Instructions to follow:
Only an exact retyping of all the entries counts as an answer.

Information supplied:
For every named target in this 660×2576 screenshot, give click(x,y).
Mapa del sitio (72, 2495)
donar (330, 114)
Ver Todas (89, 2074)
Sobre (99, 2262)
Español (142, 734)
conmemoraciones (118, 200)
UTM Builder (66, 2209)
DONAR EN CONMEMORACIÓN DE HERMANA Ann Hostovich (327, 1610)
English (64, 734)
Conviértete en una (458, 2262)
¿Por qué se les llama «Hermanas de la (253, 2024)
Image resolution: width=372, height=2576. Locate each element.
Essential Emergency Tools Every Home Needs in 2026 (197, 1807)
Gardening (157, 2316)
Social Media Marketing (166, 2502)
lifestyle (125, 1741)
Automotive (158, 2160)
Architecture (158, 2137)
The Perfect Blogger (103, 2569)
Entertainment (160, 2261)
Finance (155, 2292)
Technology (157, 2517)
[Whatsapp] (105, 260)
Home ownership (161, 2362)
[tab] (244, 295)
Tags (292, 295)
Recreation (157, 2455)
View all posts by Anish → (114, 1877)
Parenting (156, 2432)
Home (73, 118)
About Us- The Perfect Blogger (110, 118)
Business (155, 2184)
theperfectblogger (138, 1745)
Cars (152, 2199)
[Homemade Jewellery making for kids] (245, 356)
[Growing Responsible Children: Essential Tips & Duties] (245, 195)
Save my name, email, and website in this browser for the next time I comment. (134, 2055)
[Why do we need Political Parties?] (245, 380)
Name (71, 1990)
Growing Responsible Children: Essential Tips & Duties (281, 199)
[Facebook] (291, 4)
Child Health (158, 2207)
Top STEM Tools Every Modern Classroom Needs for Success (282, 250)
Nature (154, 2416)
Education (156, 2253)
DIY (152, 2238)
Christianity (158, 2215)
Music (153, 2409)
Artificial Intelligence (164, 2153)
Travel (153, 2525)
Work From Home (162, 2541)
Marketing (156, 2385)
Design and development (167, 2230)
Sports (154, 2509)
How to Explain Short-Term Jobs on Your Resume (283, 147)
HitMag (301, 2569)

Response to this exercise:
For every named target in this 660×2576 screenshot, give click(x,y).
Mapa del sitio (72, 2495)
donar (330, 114)
Ver Todas (89, 2074)
Sobre (99, 2262)
Español (142, 734)
conmemoraciones (118, 200)
UTM Builder (66, 2209)
DONAR EN CONMEMORACIÓN DE HERMANA Ann Hostovich (327, 1610)
English (64, 734)
Conviértete en una (458, 2262)
¿Por qué se les llama «Hermanas de la (253, 2024)
Image resolution: width=372, height=2576. Locate each element.
Essential Emergency Tools Every Home Needs in 2026 (197, 1807)
Gardening (157, 2316)
Social Media Marketing (166, 2502)
lifestyle (125, 1741)
Automotive (158, 2160)
Architecture (158, 2137)
The Perfect Blogger (103, 2569)
Entertainment (160, 2261)
Finance (155, 2292)
Technology (157, 2517)
[Whatsapp] (105, 260)
Home ownership (161, 2362)
[tab] (244, 295)
Tags (292, 295)
Recreation (157, 2455)
View all posts by Anish → (114, 1877)
Parenting (156, 2432)
Home (73, 118)
About Us- The Perfect Blogger (110, 118)
Business (155, 2184)
theperfectblogger (138, 1745)
Cars (152, 2199)
[Homemade Jewellery making for kids] (245, 356)
[Growing Responsible Children: Essential Tips & Duties] (245, 195)
Save my name, email, and website in this browser for the next time I comment. (134, 2055)
[Why do we need Political Parties?] (245, 380)
Name (71, 1990)
Growing Responsible Children: Essential Tips & Duties (281, 199)
[Facebook] (291, 4)
Child Health (158, 2207)
Top STEM Tools Every Modern Classroom Needs for Success (282, 250)
Nature (154, 2416)
Education (156, 2253)
DIY (152, 2238)
Christianity (158, 2215)
Music (153, 2409)
Artificial Intelligence (164, 2153)
Travel (153, 2525)
Work From Home (162, 2541)
Marketing (156, 2385)
Design and development (167, 2230)
Sports (154, 2509)
How to Explain Short-Term Jobs on Your Resume (283, 147)
HitMag (301, 2569)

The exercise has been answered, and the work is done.